石原が高校時代から大好きで、コピーしていたという憧れの存在、ASIAN KUNG-FU GENERATIONがトリ前に登場。ゆるやかに大空へと滑空するような最新ナンバー「ダイアローグ」を皮切りに、一瞬にして武道館をアジカンの空気で包み込む。「久々のライブでとっても楽しいです。呼んでくれてありがとうございます」。後藤正文(Vo/Gt)が手短かに感謝を伝えると、「ソラニン」「ブルートレイン」、さらに「荒野をゆけ」と、全世代のロックファンの心を撃ち抜く名曲たちを惜しげもなく披露していく。喜多建介(Gt)のエッジの効いたギターを合図にはじまった「リライト」では、会場のリアクションが一際大きくなった。ラスト1曲を残し、「こういう場所を取り戻していきたいなって、そんなふうに思いながら、今日は演奏しました」と伝えた後藤。ラストはイントロにホーリーなアレンジを施したミディアムテンポ「ボーイズ&ガールズ」が、次第に熱量を帯びてゆき、終演。“愛嬌のない社会に産まれた犬みたいにさ 「興味ない」みたいな言葉で切り捨てないでね”。そんなふうに紡がれるフレーズは、まるでSaucy Dogに捧げる歌のようにも聴こえる気がした。
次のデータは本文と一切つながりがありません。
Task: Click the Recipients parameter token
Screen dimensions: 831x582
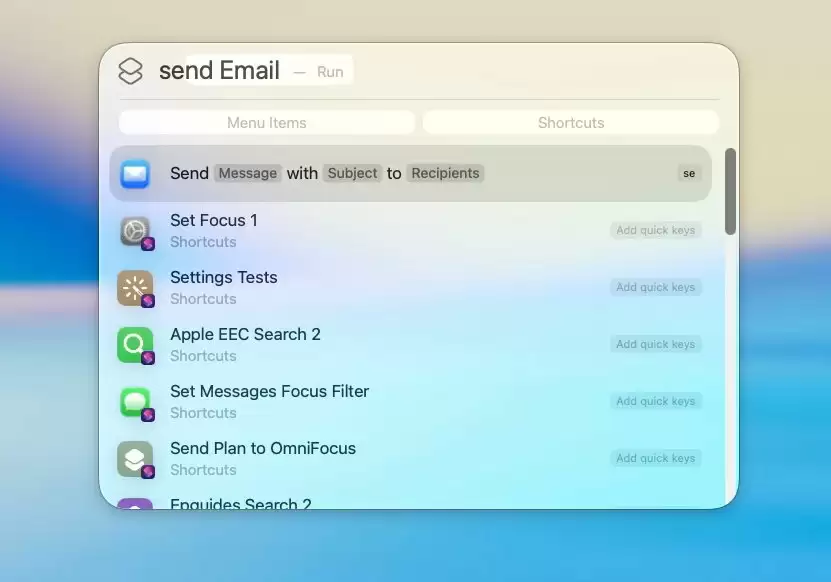Action: (445, 172)
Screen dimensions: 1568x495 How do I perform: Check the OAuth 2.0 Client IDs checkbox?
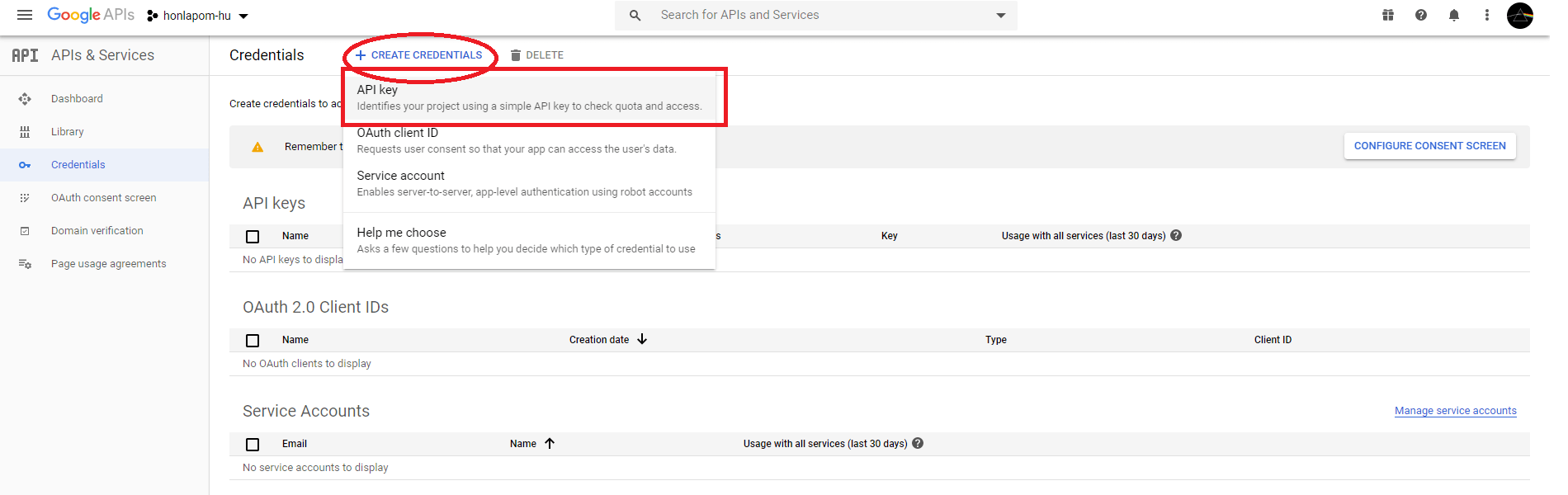tap(253, 341)
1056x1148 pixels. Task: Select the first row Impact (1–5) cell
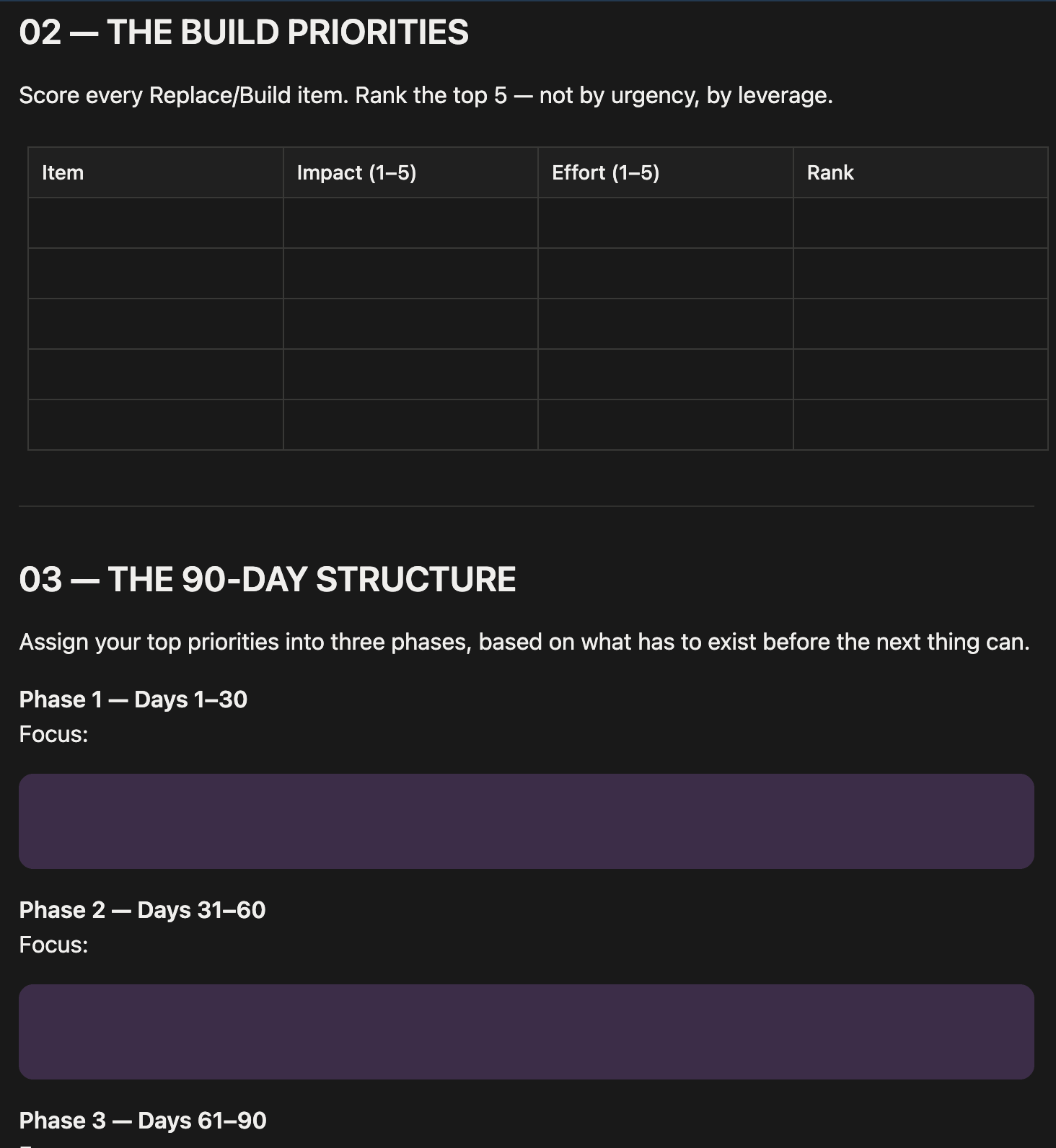(x=410, y=223)
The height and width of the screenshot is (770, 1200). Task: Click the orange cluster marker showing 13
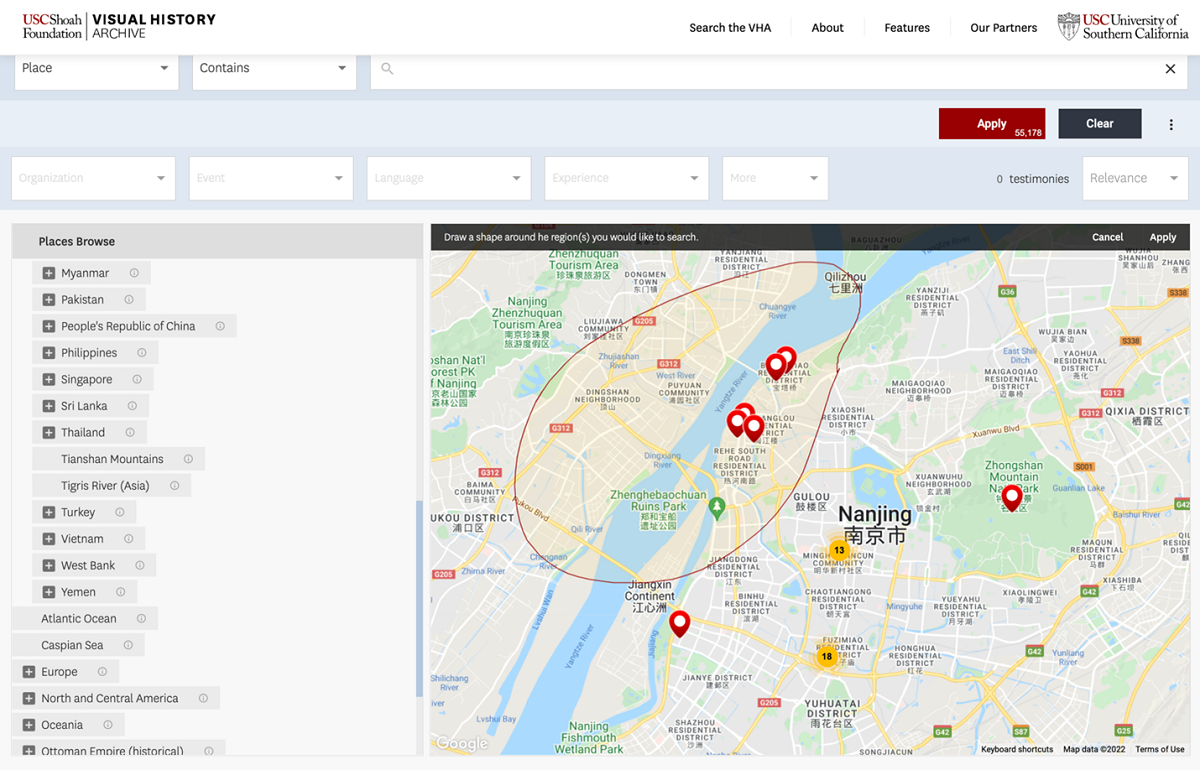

トリを飾ったSaucy Dogは、前日のワンマンで最後に披露された「今更だって僕は言うかな」から、しっとりとスタート。「お待たせしました。Saucy Dog、はじめます!」。力強く叫んだ石原の声は、対バンの熱演によって火が着いたのか、熱い気合が滲む。MCでは、「自分が予想していた“絶対に最高の場所になる”の“最高”をさらっと超えてきました」と、感極まったように伝えたせと。「コロナなんてぶっ飛ばしてやろうと思います!」と、石原が勇ましい言葉を投げかけた「ゴーストバスター」から、今年1月に配信リリースされた不器用な愛を綴った新たなラブバラード「sugar」まで終えたあと、武道館2Daysの最後に選んだのは「グッバイ」だった。客電をつけ、お客さん一人ひとりの表情を確認するように届けたその歌は、いままでの弱かった自分に別れを告げて、前へ進む決意を込めたバンドの大切なナンバー。それは、この日、会場に足を運んだお客さんが武道館の扉を出たあとにも続いてゆく日常に寄り添い、エールを贈るような力強いフィナーレだった。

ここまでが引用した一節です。